I read in Travelfish that they wouldn’t recommend it because of reports that it was dirty and hazardous. Other than a couple of cows we met along the way, I noticed no garbage at all. Apparently the town authorities have been working on a clean up. One thing which did take me by surprise was the demand from a sweet young woman who was showing us sites and taking our pictures along the way. Little did we know she wasn’t a part of our tour, but a self-employed ‘tout’ who demanded we each pay her 100,000 dong at the end. In Canadian dollars this would be $6,00. Being more budget conscious and perhaps a little more experienced at what was happening here, I immediately spoke up and stated this was way too much money for a half hour of her time. After some haggling, we settled on 20,000 each. To me this was worth her time and the information she was able to share with us. We could have paid her nothing since she wasn’t a part of our tour. Our jeep driver had no English and didn’t accompany us. I doubt if we could have learned anything on our own.
There was one other incident on this tour which took us by surprise. After we had toured the great white dune on our own time, we were told to meet our driver at the jeep by five o’clock so we would have time to catch the sunset at the red dune before heading back to town. After we had all finally assembled to head back, we had to wait. At first we weren’t sure why, but our driver after much discussion with the other jeep drivers informed us simply that the police were asking for money to the tune of 5 million dong or $295 Cdn. I couldn’t believe it! Here, right in front of our eyes, was the corruption you hear about in this and all SE Asian countries. Fortunately, our driver was honest and had the decency to tell us. After a 20 minute wait, we started out only to stop two if not three more times to wait out the police. There was much telephoning and further yelling from the other jeep drivers at each stop until finally our driver informed us with elaborate hand signals that we would be taking another route back to town. There went our opportunity to see the sunset which was to my mind no big deal. It wasn’t until the next day when I met up with a gal who had toured the dunes the day before with a group that actually paid a lower fine…a fine for doing nothing wrong as far as we could tell…that I realized what we had missed. The red dune at sunset is absolutely gorgeous!
I hope I haven’t painted too gloomy a picture of Mui Ne. What impression you come away with is purely a personal one. My eternal optimism sees it for what it is. It has its problems and isn’t perfect. However, I am happy with my time there even though I am not a surfer. Looking back I enjoyed my meals at the Mui Ne House Restaurant immensely, not only for their good food but for the warm greetings I received from the owners.

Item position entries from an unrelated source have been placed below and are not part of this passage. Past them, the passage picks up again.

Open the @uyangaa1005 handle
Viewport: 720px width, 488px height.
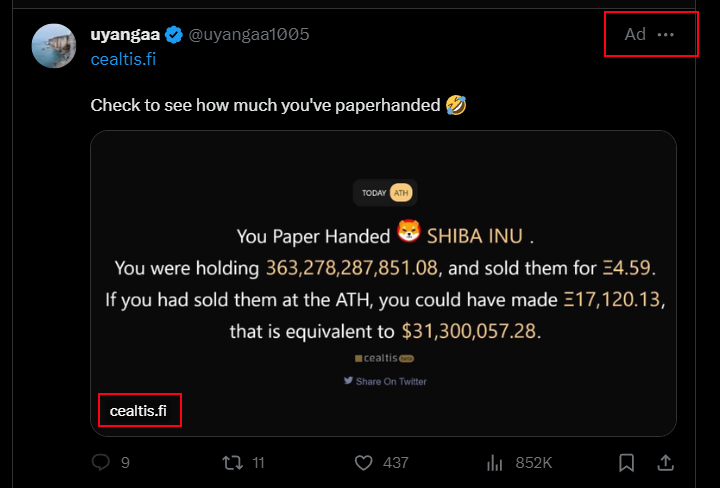pyautogui.click(x=249, y=34)
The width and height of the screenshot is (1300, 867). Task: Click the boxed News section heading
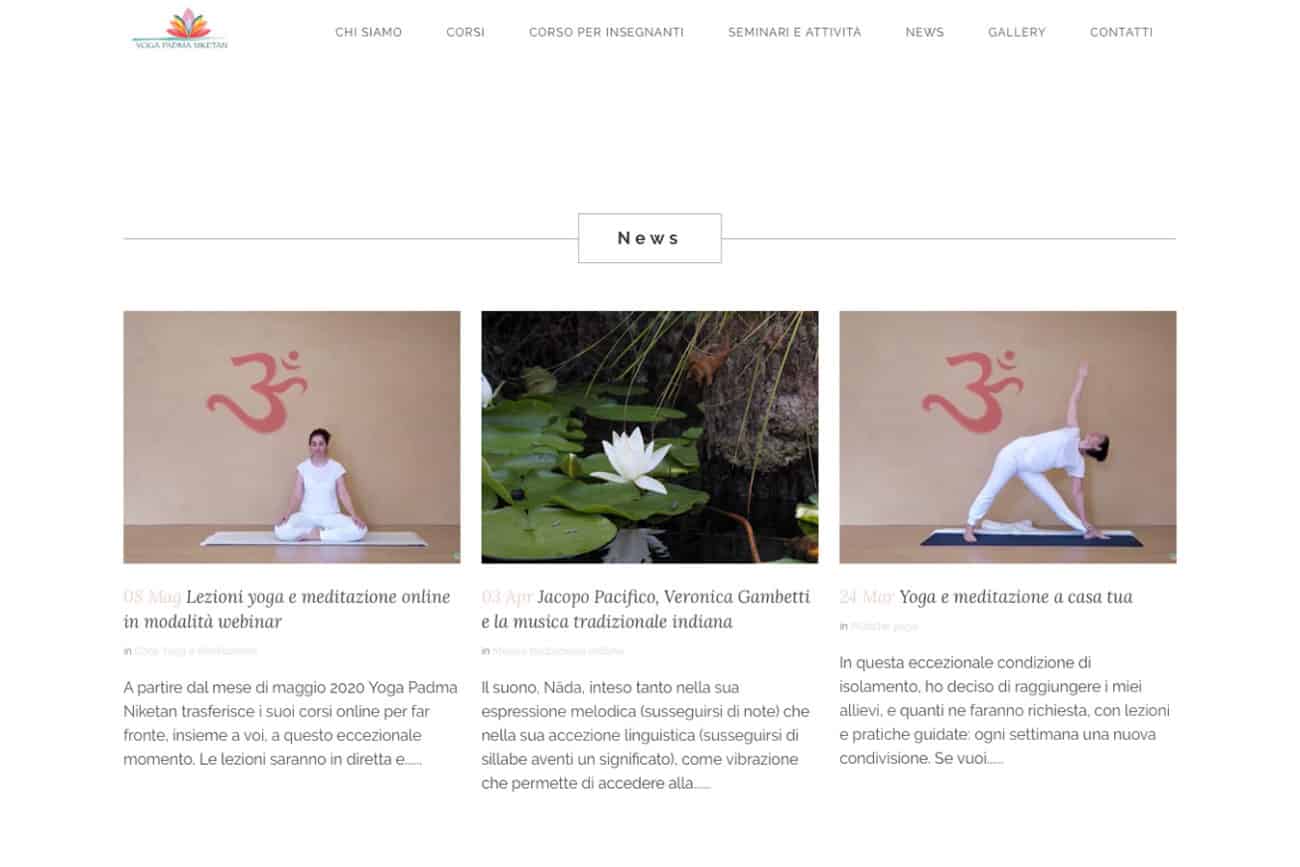(x=649, y=238)
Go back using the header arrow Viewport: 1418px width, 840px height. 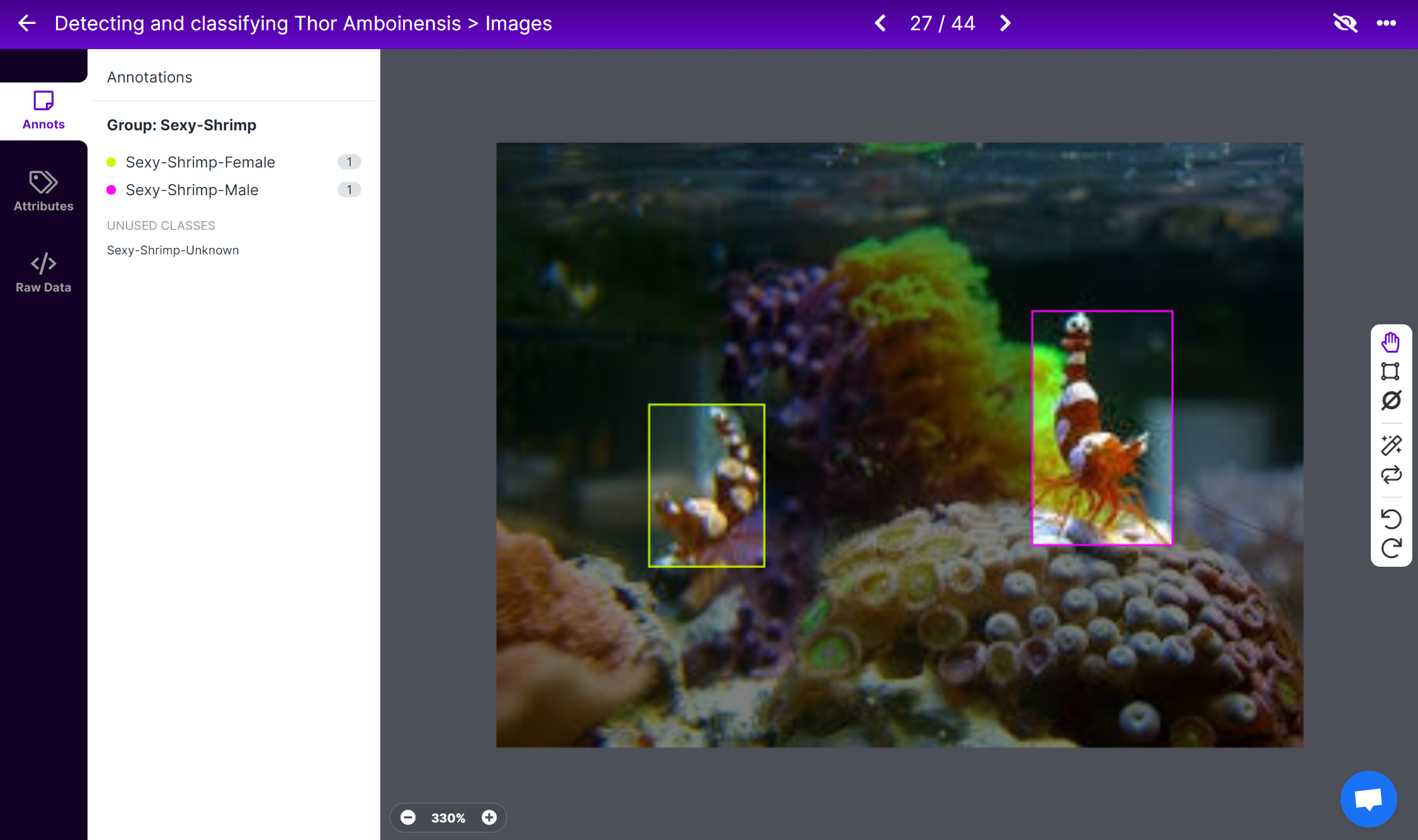point(26,23)
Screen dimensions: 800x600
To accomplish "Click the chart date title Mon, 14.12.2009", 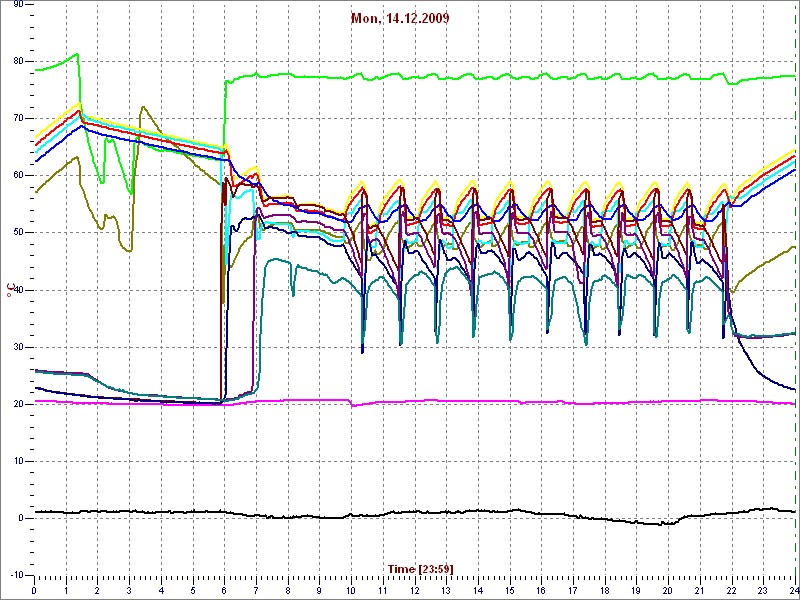I will pyautogui.click(x=400, y=18).
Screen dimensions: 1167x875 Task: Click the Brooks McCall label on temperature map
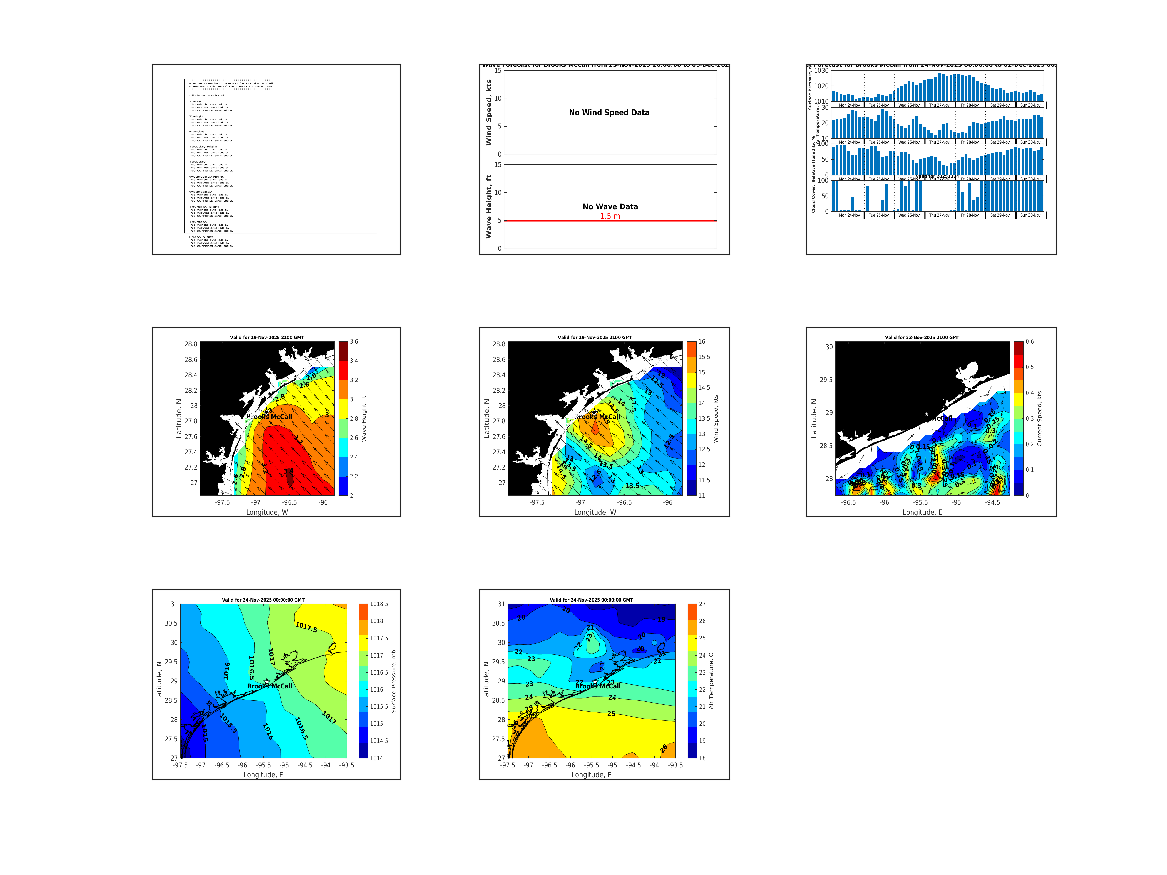click(x=598, y=686)
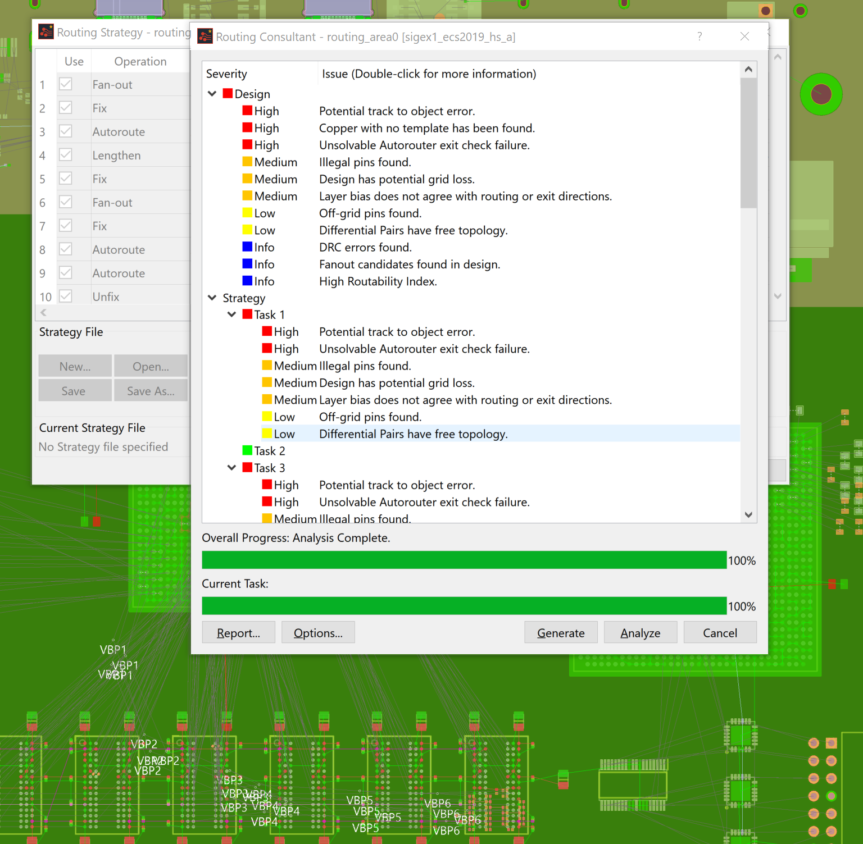Click the Current Task progress bar
Viewport: 863px width, 844px height.
[465, 605]
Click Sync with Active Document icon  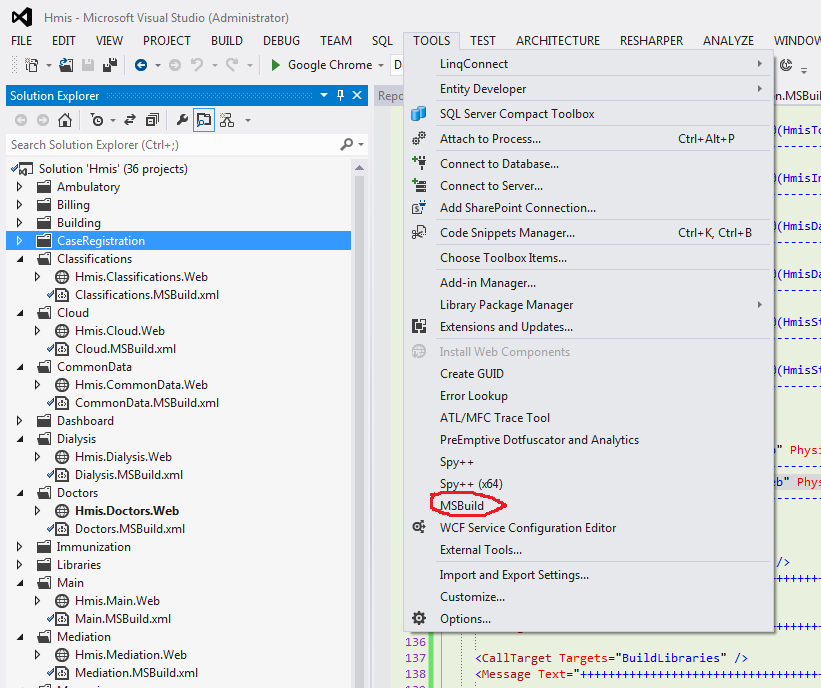129,120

The family who own and manage Diem Lein Hotel were also helpful and hard-working, especially the two sisters. I particularly enjoyed the garden, a little haven of flowers, trees and butterflies, which provided me with a peaceful place to have breakfast each morning. Furthermore, I was able to catch up on my sleep because the building was built like a motel and situated well away from the noisy street traffic. I doubt I’ll ever return to Mui Ne unless I were to use it as a short stopover on my way to HCMC or Dalat… or take up surfing!